Quello che è emerso nella ricerca Top Thousand è che nel 2019 si è registrata una crescita dell’ utilizzo dell’auto elettrica fuori città, segnalato dal 53% del campione. Le aziende sono quindi interessate ad allargare il campo di azione dei veicoli elettrici, nonostante permanga il problema della carenza delle infrastrutture di ricarica al di fuori dei contesti urbani.

Guardando ai prossimi 12 mesi, i fleet manager mantengono un approccio razionale e piuttosto attendista nei confronti dell’auto elettrica con il 68% che ancora non ha le idee chiare sul possibile ampliamento delle proprie flotte auto elettriche. Come detto, cresce l’interesse: il 22% dei gestori – contro il 10% nella ricerca del 2018 – ha intenzione di aumentare il numero dei veicoli emissioni zero nel prossimo anno. Resta comunque uno zoccolo duro del 15% non favorevole alla sperimentazione.

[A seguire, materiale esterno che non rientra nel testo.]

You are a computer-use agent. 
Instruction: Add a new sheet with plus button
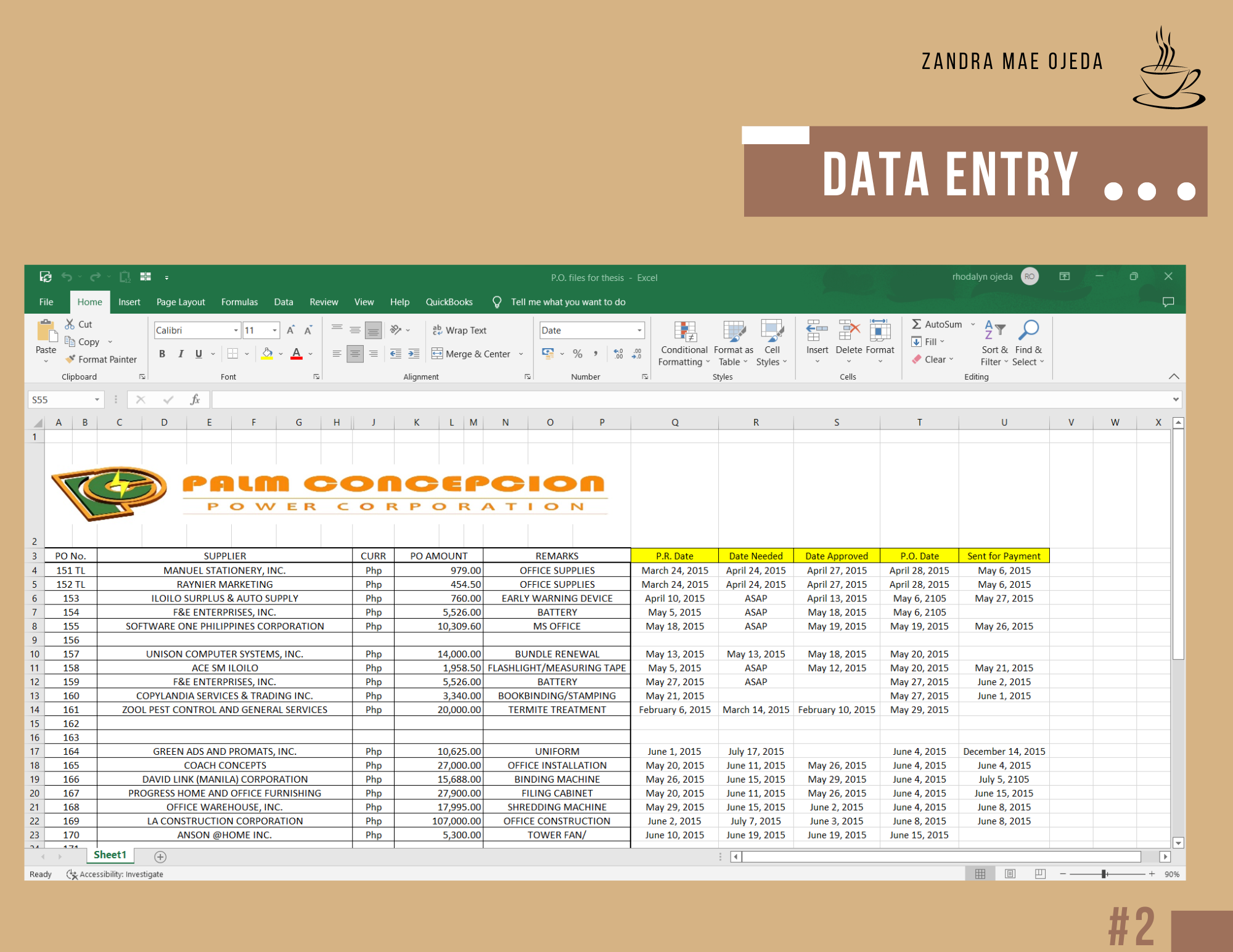pos(160,856)
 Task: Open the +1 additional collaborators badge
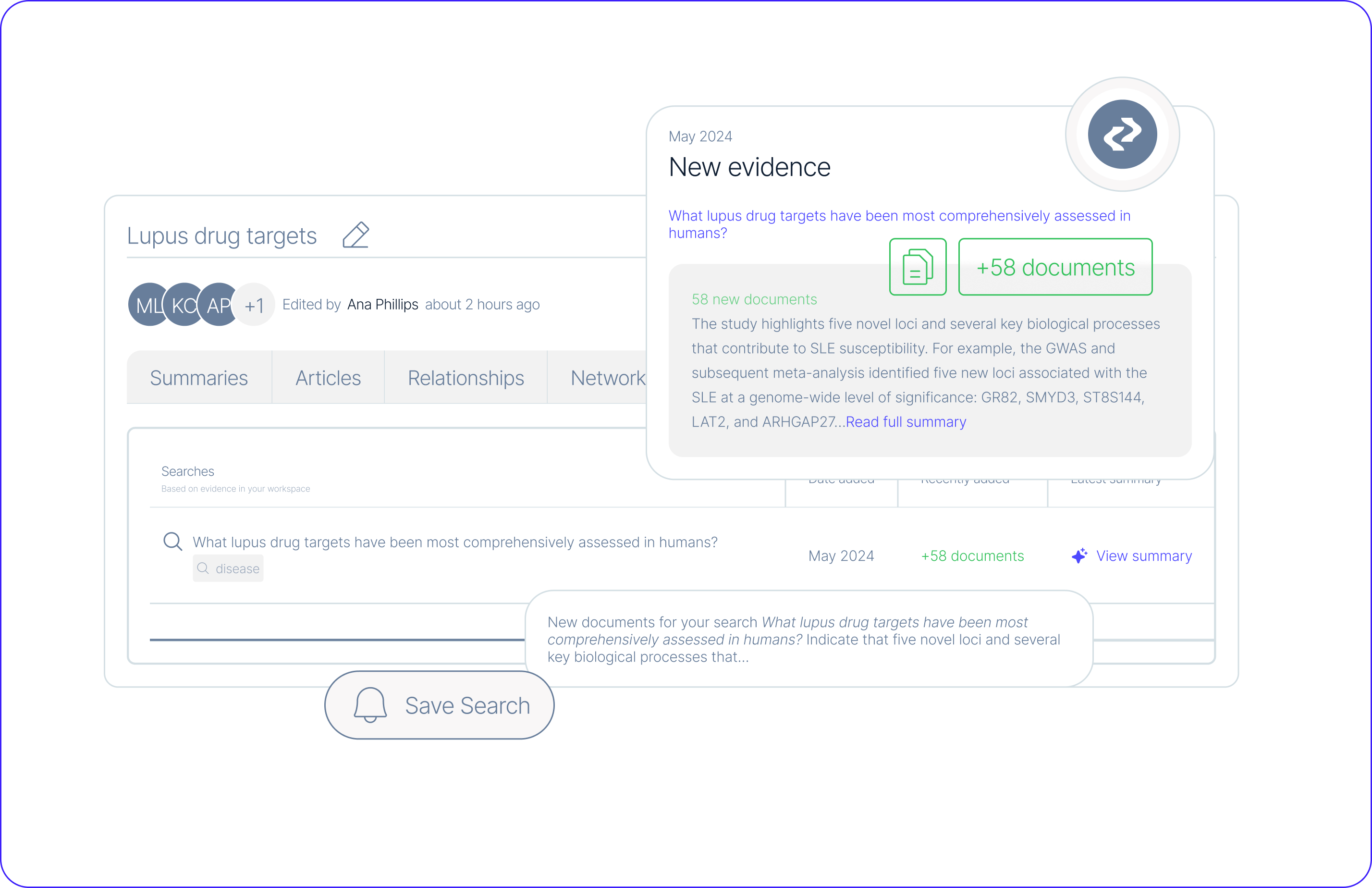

Flotte auto elettriche: perché sì e perché no

Alla  mancata adozione su larga scala di vetture emissioni zero concorrono diversi fattori, che secondo la ricerca in esame sono molto chiari: i principali motivi della scarsa propensione dei driver a cambiare il proprio veicolo con uno elettrico sono la scarsa reperibilità delle infrastrutture (38%), i limiti di autonomia (35%), la poca conoscenza del prodotto (20%) e una certa ritrosia a cambiare abitudini (15%).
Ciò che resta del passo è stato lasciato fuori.